I'm glad that Barbara Morgan will be on the flight also.

The Vision in trouble?

Ht from Instapundit on this article in Popular Mechanics by Tom Jones:
If Administrator Mike Griffin is responsible for this hard-eyed approach top NASA’s future, he is to be commended. But the constant tinkering with launchers and the cost and schedule difficulties still to be grappled with in getting the new Crew Exploration Vehicle off the ground will only exacerbate Congressional suspicions that NASA, faced with painful budget choices, is trying to low-ball the costs for its exploration plans. The agency tried the same tactic 15 years ago with the Space Station, and suffered a huge loss in credibility with the administration, Congress and the public. NASA knows it must not squander the Vision opportunity, but can it avoid a repetition of its past missteps? If America hopes to fly astronauts again once the shuttle retires, the answer must be yes.

Thursday, May 11, 2006

Titan Video

"It was a very complicated process," said Erich Karkoschka, a senior staff scientist with the Lunar and Planetary Laboratory at the University of Arizona who integrated the Huygens images into mosaics and videos. Putting the images together "to build mosaics and make it without any seams ... that took quite a lot of time."
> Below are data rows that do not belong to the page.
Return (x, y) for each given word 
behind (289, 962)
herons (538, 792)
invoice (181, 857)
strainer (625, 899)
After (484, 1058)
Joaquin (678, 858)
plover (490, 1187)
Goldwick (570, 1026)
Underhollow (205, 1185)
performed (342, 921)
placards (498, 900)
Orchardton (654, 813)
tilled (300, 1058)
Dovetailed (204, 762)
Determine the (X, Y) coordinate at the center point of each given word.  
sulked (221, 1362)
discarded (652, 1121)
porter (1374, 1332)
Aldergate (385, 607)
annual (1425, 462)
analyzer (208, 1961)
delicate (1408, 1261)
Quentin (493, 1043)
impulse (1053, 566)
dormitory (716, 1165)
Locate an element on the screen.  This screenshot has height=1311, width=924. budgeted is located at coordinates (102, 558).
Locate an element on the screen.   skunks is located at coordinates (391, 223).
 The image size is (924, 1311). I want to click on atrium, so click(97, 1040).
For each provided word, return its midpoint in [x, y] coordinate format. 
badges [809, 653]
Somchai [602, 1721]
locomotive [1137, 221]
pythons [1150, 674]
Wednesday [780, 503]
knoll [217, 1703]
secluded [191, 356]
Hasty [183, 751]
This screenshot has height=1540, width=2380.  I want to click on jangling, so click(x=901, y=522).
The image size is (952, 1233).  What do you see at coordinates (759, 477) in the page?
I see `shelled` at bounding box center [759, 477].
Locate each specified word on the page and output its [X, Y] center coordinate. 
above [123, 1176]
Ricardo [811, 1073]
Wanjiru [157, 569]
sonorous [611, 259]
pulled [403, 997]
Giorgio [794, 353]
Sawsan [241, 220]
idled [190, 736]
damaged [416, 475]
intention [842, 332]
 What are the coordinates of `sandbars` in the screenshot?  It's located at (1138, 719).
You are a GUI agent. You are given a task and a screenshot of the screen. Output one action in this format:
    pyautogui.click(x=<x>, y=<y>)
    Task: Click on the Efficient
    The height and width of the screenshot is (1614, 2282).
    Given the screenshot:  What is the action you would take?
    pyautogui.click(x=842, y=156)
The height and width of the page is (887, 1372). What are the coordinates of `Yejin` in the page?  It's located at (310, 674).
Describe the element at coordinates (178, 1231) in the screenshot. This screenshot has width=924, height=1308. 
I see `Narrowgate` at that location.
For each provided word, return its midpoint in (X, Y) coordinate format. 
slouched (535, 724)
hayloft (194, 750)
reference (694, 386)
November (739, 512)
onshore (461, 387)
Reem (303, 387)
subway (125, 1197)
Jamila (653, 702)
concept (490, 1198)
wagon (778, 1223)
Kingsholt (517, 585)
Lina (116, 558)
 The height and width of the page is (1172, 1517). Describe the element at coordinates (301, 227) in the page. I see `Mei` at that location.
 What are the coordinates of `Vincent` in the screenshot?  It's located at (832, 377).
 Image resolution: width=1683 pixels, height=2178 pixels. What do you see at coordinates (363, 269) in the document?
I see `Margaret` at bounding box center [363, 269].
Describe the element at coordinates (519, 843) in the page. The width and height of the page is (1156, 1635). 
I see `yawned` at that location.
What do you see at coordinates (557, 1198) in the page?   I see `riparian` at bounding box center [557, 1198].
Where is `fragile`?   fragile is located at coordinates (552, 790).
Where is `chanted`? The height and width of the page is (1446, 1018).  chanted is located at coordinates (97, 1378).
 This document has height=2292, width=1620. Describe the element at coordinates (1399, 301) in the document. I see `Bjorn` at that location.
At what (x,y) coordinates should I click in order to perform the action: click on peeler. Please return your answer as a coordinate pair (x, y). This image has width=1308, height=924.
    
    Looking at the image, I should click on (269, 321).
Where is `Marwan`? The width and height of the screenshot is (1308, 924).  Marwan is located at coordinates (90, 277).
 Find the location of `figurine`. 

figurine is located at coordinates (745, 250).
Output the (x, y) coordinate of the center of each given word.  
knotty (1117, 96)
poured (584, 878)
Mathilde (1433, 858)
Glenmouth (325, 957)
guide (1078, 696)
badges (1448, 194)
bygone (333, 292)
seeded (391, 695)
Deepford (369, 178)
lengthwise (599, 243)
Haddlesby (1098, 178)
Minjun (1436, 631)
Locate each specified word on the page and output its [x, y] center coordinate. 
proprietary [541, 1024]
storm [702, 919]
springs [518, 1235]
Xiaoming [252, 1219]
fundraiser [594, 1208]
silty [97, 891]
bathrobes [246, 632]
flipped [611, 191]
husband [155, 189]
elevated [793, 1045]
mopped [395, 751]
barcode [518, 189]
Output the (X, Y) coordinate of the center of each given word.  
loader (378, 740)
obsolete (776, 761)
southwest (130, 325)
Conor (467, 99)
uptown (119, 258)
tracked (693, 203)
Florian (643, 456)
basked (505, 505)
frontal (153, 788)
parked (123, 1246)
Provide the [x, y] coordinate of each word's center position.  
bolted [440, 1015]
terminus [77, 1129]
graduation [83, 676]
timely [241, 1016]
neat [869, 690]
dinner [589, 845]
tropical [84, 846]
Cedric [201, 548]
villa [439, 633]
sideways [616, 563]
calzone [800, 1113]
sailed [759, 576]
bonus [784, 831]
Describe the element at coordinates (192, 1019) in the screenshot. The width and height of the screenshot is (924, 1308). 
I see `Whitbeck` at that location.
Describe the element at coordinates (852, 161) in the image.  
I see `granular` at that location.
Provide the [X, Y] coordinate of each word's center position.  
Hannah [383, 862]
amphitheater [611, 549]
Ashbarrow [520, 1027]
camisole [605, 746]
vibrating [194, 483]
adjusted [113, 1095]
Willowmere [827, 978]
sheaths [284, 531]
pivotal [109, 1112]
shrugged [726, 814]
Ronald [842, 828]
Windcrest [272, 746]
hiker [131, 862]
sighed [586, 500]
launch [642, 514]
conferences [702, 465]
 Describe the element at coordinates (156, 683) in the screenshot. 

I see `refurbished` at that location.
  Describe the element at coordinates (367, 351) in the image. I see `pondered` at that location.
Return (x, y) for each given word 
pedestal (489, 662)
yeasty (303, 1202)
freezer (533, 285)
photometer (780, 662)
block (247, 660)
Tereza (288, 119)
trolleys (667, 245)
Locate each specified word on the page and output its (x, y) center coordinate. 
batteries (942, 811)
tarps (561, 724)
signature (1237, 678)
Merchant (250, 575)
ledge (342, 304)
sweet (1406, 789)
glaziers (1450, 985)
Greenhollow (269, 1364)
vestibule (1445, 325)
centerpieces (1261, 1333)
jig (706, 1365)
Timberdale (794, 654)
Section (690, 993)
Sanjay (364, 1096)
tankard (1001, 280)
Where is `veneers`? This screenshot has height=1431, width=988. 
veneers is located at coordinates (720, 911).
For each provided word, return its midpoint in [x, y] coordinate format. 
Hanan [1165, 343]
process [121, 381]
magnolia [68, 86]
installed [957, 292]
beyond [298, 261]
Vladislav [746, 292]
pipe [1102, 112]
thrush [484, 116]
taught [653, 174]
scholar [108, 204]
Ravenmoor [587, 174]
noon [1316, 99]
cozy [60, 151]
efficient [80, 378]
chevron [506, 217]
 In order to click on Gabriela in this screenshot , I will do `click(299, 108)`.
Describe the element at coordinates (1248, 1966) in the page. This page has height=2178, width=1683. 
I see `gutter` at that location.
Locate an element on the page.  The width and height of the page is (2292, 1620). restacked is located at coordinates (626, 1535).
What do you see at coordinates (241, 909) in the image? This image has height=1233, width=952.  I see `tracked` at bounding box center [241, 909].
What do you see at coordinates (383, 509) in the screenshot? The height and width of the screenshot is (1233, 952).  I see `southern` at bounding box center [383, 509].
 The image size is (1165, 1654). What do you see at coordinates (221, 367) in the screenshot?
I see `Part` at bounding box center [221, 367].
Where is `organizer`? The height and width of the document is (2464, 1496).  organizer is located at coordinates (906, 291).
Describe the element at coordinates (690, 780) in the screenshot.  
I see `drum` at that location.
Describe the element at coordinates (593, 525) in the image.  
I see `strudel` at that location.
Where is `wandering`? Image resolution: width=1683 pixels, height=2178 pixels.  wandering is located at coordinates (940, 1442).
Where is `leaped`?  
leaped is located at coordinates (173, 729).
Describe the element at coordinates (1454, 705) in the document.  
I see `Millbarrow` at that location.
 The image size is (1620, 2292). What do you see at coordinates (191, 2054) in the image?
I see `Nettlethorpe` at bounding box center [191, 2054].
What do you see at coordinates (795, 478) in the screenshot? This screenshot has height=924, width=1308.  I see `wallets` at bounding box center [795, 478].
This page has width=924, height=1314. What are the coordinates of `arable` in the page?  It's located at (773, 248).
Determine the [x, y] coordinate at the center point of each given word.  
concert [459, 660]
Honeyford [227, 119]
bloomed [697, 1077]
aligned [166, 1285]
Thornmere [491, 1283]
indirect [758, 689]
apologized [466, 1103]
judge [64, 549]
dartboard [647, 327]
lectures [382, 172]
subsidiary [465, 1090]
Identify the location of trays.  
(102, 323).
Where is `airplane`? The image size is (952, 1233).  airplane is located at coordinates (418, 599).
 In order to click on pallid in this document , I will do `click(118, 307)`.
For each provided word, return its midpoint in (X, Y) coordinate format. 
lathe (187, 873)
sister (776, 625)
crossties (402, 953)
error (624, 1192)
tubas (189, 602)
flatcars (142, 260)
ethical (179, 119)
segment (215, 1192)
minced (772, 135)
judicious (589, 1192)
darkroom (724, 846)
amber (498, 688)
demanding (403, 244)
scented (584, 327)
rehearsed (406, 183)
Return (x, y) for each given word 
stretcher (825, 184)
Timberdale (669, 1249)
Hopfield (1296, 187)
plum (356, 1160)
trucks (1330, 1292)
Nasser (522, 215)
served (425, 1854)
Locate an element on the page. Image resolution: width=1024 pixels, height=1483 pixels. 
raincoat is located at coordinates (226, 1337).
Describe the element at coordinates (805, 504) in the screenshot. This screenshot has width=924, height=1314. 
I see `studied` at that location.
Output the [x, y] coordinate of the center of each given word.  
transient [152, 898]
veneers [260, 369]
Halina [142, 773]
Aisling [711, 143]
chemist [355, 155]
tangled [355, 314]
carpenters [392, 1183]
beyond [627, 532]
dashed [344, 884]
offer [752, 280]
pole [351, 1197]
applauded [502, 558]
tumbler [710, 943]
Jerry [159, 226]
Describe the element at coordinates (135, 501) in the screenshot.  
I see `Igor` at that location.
Huygens spent about 147 minutes descending through Titan's atmosphere. During that time, the probe's NASA-funded Descent Imager/Spectral Radiometer (DISR) photographed the moon's orangish atmosphere and mottled, gullied surface from three separate angles.

(Via CNN here.)

Video here via

Wonderful view of Titan and the flight and landing of Huygens. Great job University of Arizona!